Senja di Museum Bahari Jakarta

Toko Merah Kota Tua Jakarta
Halo menulis lagi saya mumpung belum banyak yang lupa. Jadi kemarin ceritanya muter-muter Kota Tua karena waktu kesana sebelumnya masih banyak spot-spot yang membuat saya penasaran. Nah karena kebetulan sedang di Jakarta saya kembali ke Kota Tuanya sembari berolahraga alias jalan kaki di teriknya Jakarta..

Yups wisata Kota Tua Jakarta bukan sekedar di sekitaran Museum Fatahillah melainkan masih banyak tempat yang bisa dijelajahi (yang jarang ditulis) hingga paling ujung kota tua kita bisa melihat laut utara Jawa tepatepa di bekas pelabuhan Sunda Kelapa. Pelabuhan ini sempat berjaya di abad 16 namjn meredup sesudah dibukanya pelabuhan Tanjung Priok.

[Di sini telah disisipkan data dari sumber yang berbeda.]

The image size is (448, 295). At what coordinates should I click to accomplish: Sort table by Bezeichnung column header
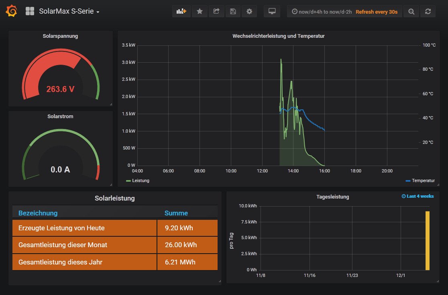(38, 213)
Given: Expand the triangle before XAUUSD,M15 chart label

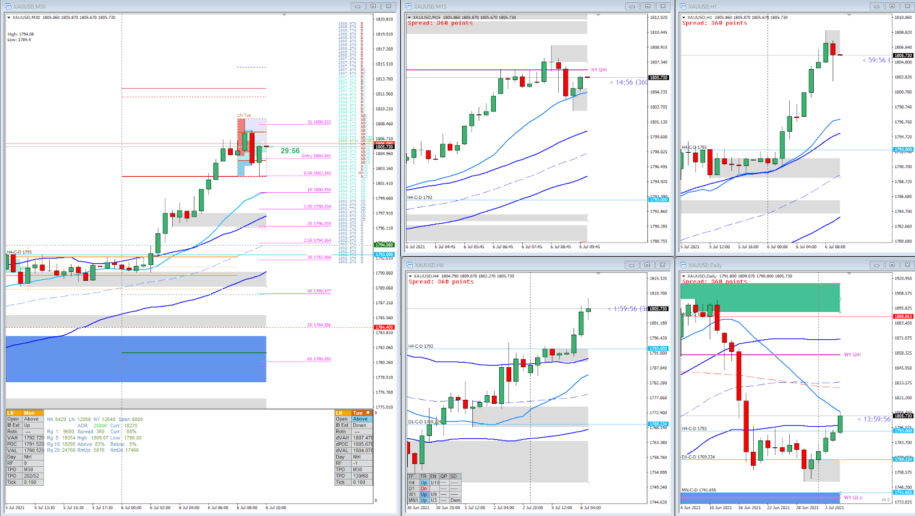Looking at the screenshot, I should click(x=409, y=18).
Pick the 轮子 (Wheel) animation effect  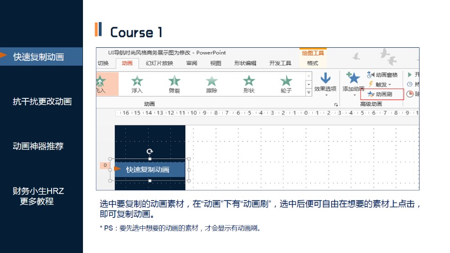(x=286, y=84)
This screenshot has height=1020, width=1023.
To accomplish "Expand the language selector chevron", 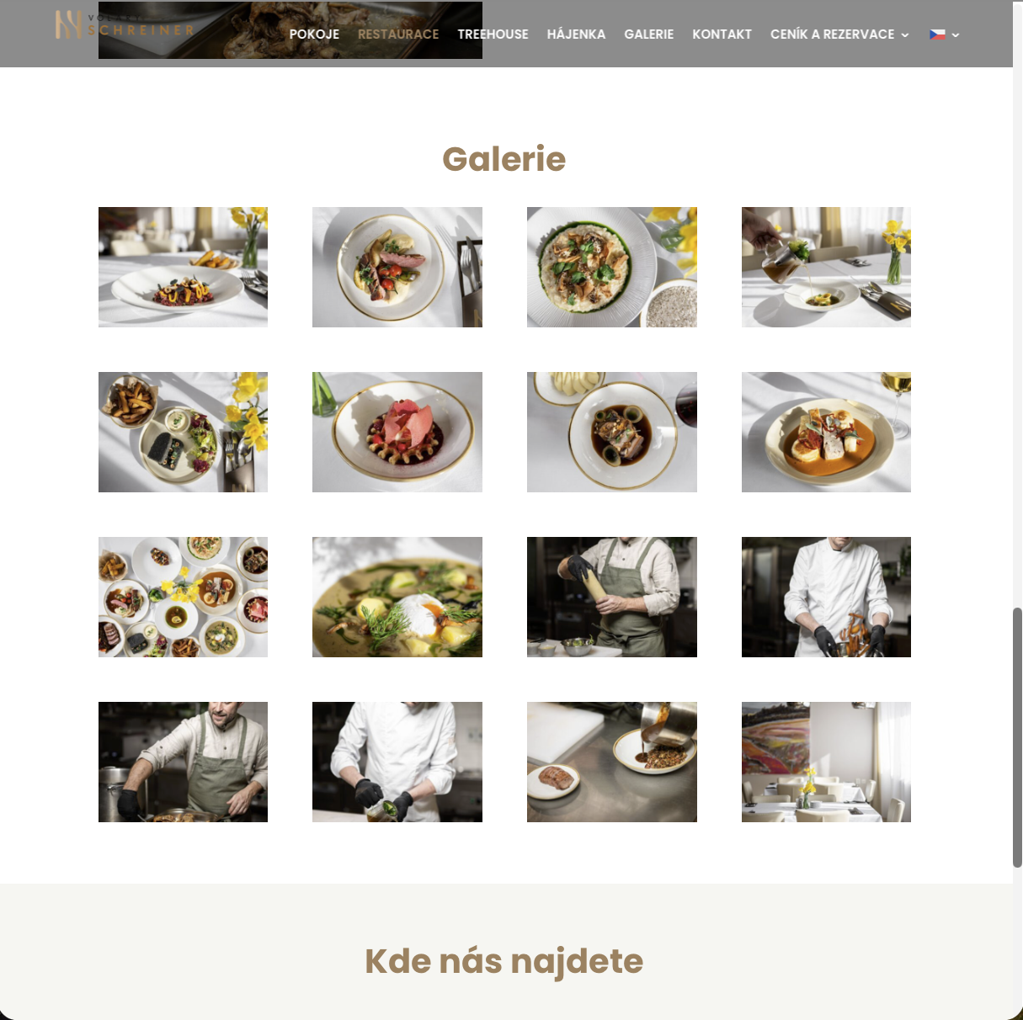I will tap(956, 35).
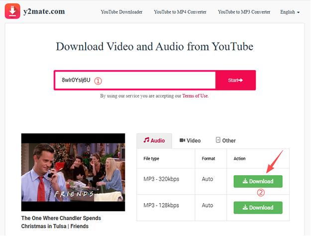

Saya memulai perjalanan dari Jakarta pukul 12 siang bersama kawan saya Refi. Seperti biasa saya menuju Kota Tua menumpang komuter yang tidak terlalu padat penumpangnya di hari kerja, asal waktu naiknya tepat yaitu siang hari. Setelah satu jam perjalanan, sampailah saya di Stasiun Kota. Tujuan utama saya adalah Toko Merah yang usianya sangat tua dan terletak tidak jauh dari stasiun.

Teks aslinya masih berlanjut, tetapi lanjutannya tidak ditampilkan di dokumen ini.